• PROBLEM DETAILS
Put these lines into a Markdown table with two columns, No. and Line, numbering each row and leaving out blank lines.

---

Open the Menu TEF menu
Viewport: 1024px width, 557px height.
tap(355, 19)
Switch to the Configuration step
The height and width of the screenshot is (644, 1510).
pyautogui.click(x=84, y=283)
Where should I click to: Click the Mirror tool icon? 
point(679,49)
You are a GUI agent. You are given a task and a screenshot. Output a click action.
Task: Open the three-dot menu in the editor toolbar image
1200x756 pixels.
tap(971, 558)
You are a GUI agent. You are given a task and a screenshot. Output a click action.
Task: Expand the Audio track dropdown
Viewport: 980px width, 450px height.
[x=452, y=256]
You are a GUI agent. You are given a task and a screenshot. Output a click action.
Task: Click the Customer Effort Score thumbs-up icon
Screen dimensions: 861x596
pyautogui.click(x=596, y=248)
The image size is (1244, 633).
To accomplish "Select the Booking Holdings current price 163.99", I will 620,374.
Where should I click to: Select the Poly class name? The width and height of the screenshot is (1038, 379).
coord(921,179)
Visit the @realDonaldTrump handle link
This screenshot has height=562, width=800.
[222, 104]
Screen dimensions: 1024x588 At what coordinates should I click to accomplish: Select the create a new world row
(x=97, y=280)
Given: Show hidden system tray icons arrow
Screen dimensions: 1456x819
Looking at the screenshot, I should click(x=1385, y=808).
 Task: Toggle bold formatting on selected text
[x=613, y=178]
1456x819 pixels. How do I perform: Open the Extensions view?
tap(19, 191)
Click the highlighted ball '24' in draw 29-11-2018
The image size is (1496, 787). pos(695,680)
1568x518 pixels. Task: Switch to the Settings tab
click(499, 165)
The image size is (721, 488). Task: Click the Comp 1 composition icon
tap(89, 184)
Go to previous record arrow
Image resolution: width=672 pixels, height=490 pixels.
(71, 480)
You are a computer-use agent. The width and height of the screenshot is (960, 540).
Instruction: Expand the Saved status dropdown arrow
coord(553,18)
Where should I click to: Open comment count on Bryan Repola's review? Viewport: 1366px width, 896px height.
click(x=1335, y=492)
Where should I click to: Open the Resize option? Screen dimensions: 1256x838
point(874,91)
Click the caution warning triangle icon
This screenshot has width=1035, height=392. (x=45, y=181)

---

• WRITTEN RESPONSE
| No. | Line |
|---|---|
| 1 | Open the Menu TEF menu |
| 2 | Viewport: 1024px width, 557px height. |
| 3 | tap(355, 19) |
| 4 | Switch to the Configuration step |
| 5 | The height and width of the screenshot is (644, 1510). |
| 6 | pyautogui.click(x=84, y=283) |
| 7 | Where should I click to: Click the Mirror tool icon?  |
| 8 | point(679,49) |
| 9 | You are a GUI agent. You are given a task and a screenshot. Output a click action. |
| 10 | Task: Open the three-dot menu in the editor toolbar image |
| 11 | 1200x756 pixels. |
| 12 | tap(971, 558) |
| 13 | You are a GUI agent. You are given a task and a screenshot. Output a click action. |
| 14 | Task: Expand the Audio track dropdown |
| 15 | Viewport: 980px width, 450px height. |
| 16 | [x=452, y=256] |
| 17 | You are a GUI agent. You are given a task and a screenshot. Output a click action. |
| 18 | Task: Click the Customer Effort Score thumbs-up icon |
| 19 | Screen dimensions: 861x596 |
| 20 | pyautogui.click(x=596, y=248) |
| 21 | The image size is (1244, 633). |
| 22 | To accomplish "Select the Booking Holdings current price 163.99", I will 620,374. |
| 23 | Where should I click to: Select the Poly class name? The width and height of the screenshot is (1038, 379). |
| 24 | coord(921,179) |
| 25 | Visit the @realDonaldTrump handle link |
| 26 | This screenshot has height=562, width=800. |
| 27 | [222, 104] |
| 28 | Screen dimensions: 1024x588 At what coordinates should I click to accomplish: Select the create a new world row |
| 29 | (x=97, y=280) |
| 30 | Given: Show hidden system tray icons arrow |
| 31 | Screen dimensions: 1456x819 |
| 32 | Looking at the screenshot, I should click(x=1385, y=808). |
| 33 |  Task: Toggle bold formatting on selected text |
| 34 | [x=613, y=178] |
| 35 | 1456x819 pixels. How do I perform: Open the Extensions view? |
| 36 | tap(19, 191) |
| 37 | Click the highlighted ball '24' in draw 29-11-2018 |
| 38 | The image size is (1496, 787). pos(695,680) |
| 39 | 1568x518 pixels. Task: Switch to the Settings tab |
| 40 | click(499, 165) |
| 41 | The image size is (721, 488). Task: Click the Comp 1 composition icon |
| 42 | tap(89, 184) |
| 43 | Go to previous record arrow |
| 44 | Image resolution: width=672 pixels, height=490 pixels. |
| 45 | (71, 480) |
| 46 | You are a computer-use agent. The width and height of the screenshot is (960, 540). |
| 47 | Instruction: Expand the Saved status dropdown arrow |
| 48 | coord(553,18) |
| 49 | Where should I click to: Open comment count on Bryan Repola's review? Viewport: 1366px width, 896px height. |
| 50 | click(x=1335, y=492) |
| 51 | Where should I click to: Open the Resize option? Screen dimensions: 1256x838 |
| 52 | point(874,91) |
| 53 | Click the caution warning triangle icon |
| 54 | This screenshot has width=1035, height=392. (x=45, y=181) |